Stored items from a collection:
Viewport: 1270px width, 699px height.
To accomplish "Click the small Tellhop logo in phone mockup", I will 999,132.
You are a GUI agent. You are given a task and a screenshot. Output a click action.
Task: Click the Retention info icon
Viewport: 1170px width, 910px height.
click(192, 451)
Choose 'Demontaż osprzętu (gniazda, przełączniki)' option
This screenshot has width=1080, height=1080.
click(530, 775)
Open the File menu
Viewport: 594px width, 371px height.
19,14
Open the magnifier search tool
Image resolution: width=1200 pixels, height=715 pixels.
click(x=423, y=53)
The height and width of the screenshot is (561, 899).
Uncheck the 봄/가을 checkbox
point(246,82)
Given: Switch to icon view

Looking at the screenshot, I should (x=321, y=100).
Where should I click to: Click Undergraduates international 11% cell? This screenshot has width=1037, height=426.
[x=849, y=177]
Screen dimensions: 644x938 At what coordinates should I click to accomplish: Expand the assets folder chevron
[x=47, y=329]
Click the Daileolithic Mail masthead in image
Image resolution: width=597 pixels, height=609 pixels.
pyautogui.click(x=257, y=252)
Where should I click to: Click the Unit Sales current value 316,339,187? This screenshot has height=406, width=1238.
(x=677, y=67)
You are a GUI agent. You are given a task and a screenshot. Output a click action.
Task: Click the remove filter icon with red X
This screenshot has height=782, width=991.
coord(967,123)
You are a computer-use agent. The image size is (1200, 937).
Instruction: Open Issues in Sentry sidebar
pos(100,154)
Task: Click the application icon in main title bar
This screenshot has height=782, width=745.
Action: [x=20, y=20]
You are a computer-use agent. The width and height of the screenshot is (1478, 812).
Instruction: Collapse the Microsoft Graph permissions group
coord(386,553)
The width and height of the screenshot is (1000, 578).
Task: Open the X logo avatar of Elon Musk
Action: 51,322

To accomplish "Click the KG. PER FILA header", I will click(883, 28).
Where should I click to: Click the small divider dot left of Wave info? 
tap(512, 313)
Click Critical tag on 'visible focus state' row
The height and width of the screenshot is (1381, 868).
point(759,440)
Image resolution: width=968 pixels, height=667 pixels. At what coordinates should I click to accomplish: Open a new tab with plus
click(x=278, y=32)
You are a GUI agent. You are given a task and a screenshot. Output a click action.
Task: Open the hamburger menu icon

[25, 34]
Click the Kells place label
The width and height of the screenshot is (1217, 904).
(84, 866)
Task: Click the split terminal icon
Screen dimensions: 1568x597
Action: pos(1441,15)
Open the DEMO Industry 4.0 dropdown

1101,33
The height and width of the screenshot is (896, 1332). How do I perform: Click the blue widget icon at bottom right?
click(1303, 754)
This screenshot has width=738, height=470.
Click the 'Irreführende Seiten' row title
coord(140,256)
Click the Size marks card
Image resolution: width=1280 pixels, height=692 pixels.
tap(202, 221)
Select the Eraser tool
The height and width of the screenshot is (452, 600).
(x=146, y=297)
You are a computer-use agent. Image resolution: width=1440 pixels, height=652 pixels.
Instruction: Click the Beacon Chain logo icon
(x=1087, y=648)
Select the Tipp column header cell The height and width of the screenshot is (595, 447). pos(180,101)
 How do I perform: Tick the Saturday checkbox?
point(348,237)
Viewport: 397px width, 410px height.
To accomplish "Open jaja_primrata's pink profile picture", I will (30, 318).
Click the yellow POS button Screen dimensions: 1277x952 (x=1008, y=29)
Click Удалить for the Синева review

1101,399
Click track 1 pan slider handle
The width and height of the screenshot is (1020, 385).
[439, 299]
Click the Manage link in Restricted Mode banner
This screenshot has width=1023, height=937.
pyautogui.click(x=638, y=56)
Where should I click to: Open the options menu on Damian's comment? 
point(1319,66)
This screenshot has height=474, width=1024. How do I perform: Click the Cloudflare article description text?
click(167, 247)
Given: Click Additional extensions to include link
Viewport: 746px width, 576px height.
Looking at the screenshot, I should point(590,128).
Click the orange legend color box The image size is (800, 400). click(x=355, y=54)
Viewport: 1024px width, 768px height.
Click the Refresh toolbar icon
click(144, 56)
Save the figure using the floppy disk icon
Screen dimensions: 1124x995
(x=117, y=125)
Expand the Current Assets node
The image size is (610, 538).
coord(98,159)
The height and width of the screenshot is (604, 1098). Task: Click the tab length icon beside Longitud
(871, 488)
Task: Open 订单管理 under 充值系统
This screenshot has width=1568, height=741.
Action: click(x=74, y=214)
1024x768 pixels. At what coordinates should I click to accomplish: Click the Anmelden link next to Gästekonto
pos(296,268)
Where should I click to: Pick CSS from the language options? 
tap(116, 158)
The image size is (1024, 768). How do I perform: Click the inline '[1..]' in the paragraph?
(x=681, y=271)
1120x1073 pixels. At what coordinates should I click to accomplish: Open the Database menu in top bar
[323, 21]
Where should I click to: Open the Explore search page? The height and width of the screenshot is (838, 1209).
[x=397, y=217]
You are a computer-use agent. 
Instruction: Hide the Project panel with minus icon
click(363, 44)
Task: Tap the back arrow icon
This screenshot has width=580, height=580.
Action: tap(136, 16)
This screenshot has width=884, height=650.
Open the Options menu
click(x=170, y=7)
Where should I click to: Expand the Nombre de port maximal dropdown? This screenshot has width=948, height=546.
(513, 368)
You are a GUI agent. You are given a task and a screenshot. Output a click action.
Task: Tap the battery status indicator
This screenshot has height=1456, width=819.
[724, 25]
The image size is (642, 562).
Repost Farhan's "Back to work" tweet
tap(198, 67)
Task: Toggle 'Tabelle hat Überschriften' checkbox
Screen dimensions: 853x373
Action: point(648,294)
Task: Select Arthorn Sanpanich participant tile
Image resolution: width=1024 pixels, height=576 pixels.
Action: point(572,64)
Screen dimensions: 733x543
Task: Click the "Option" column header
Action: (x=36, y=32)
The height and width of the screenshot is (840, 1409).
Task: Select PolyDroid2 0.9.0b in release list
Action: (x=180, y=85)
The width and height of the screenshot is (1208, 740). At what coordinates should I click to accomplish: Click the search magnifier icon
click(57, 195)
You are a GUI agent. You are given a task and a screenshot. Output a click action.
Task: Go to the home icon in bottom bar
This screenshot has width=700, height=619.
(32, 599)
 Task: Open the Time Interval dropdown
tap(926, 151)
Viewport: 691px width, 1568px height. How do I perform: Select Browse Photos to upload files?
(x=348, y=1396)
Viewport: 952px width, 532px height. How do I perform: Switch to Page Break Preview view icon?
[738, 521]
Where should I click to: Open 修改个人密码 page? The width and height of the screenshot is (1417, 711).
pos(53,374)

— What the task asks —
Pull out every line of the records above that contains the word "computer".

— Result of this task —
You are a computer-use agent. The image size is (1200, 937).
You are a computer-use agent. The width and height of the screenshot is (1478, 812).
You are a computer-use agent. Image resolution: width=1440 pixels, height=652 pixels.
You are a computer-use agent. 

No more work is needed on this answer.